Imagine that you have some estimate in your mind of the odds of becoming a professor, given that you start a Ph.D. program. Now imagine you see an article titled “The disposable academic: Why doing a PhD is often a waste of time.” How much do you expect that to change your estimate? Yeah, it should lower your estimate a bit.
Now consider actually reading the article. How much on average do you expect your estimate to change then? If your belief changes are rational, you should never expect your estimates to change – they might go up, might go down, but on average stay the same. OK, but do you so expect in this case?
Here is the article; test yourself. Quotes below the fold.

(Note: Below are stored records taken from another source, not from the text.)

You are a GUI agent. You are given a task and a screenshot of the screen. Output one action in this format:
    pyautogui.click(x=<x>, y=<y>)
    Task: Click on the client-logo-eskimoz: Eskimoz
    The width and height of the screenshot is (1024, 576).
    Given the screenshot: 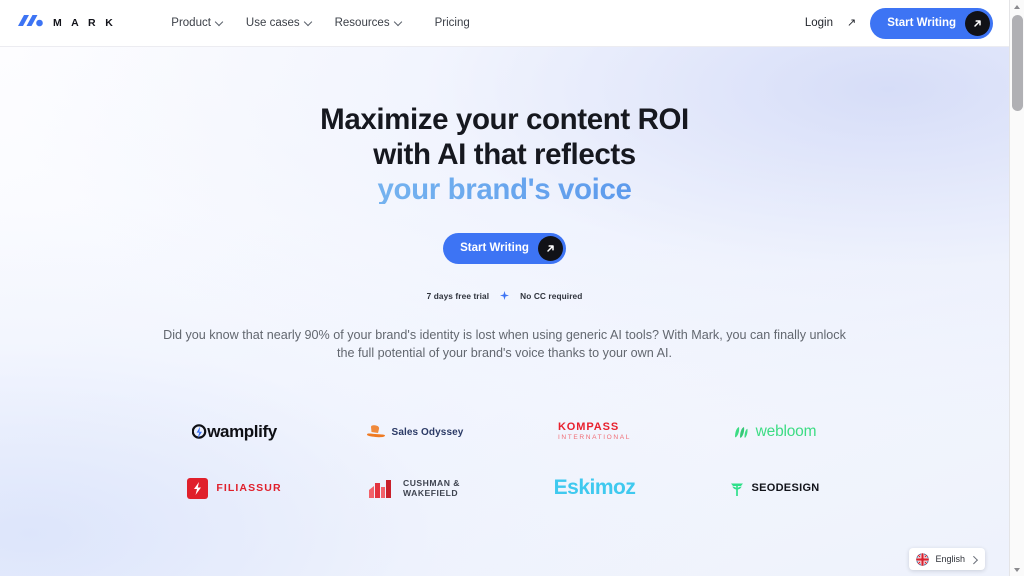 What is the action you would take?
    pyautogui.click(x=595, y=488)
    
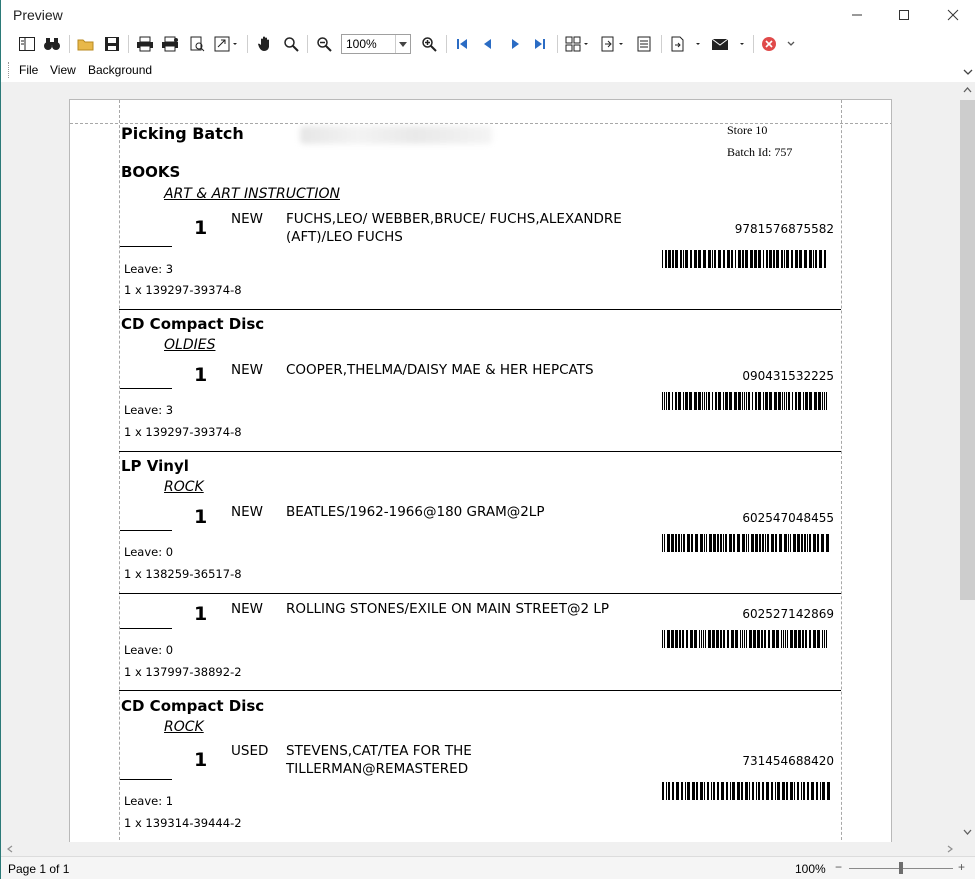 The height and width of the screenshot is (879, 975). What do you see at coordinates (145, 44) in the screenshot?
I see `print-button` at bounding box center [145, 44].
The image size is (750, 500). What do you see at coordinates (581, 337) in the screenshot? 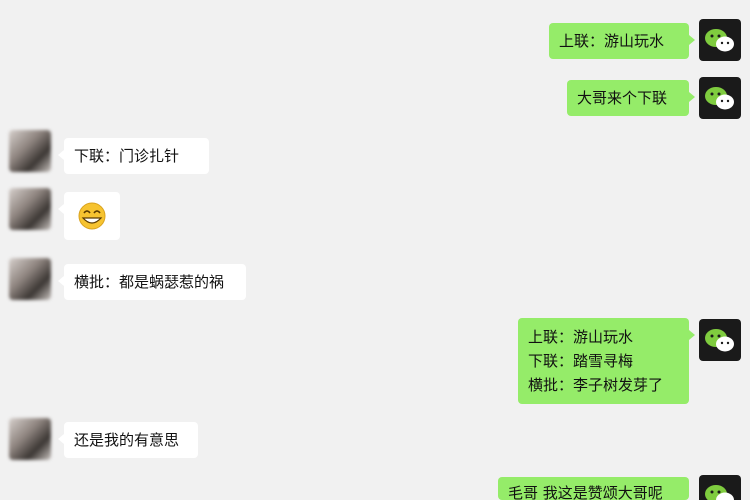
I see `message-text-line: 上联：游山玩水` at bounding box center [581, 337].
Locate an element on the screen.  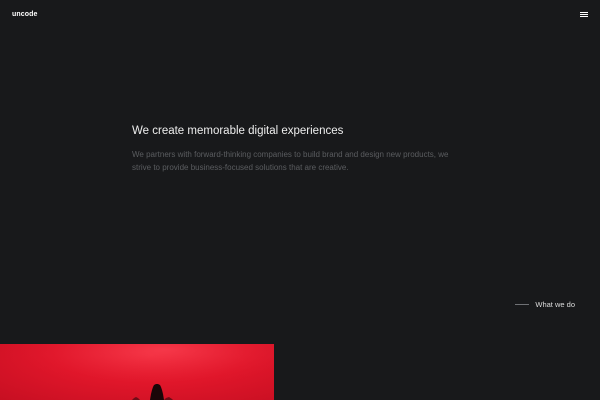
what-we-do-link: What we do is located at coordinates (545, 304).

America produced more than 100,000 doctoral degrees between 2005 and 2009. In the same period there were just 16,000 new professorships. … In America only 57% of doctoral students will have a PhD ten years after their first date of enrollment. … British men with a bachelor’s degree earn 14% more than those who could have gone to university but chose not to. The earnings premium for a PhD is 26%. But the premium for a master’s degree … is almost as high, at 23%. … In one study of British PhD graduates, about a third admitted that they were doing their doctorate partly to go on being a student, or put off job hunting. Nearly half of engineering students admitted to this. (more; HT Omar Al-Obaydli)
So if you apply to a PhD program and get rejected, you haven’t lost much. If you start a PhD program in the US, your odds are at least 57% of graduating, and pursing a PhD lets you enjoy a student lifestyle, if that appeals. If you quit early, you’ve only lost a few years and basically gotten a masters degree, which also has many uses. Given a PhD your chance is about 16% of getting a prof job, for a total 9% chance given you start a PhD. There are other nice non-prof jobs you can get with a PhD, your odds are better if you go to a better than average PhD program. You could make sure to study subjects like engineering or economics with better job prospects.
Overall, my estimate of the chances of success went up after reading the article.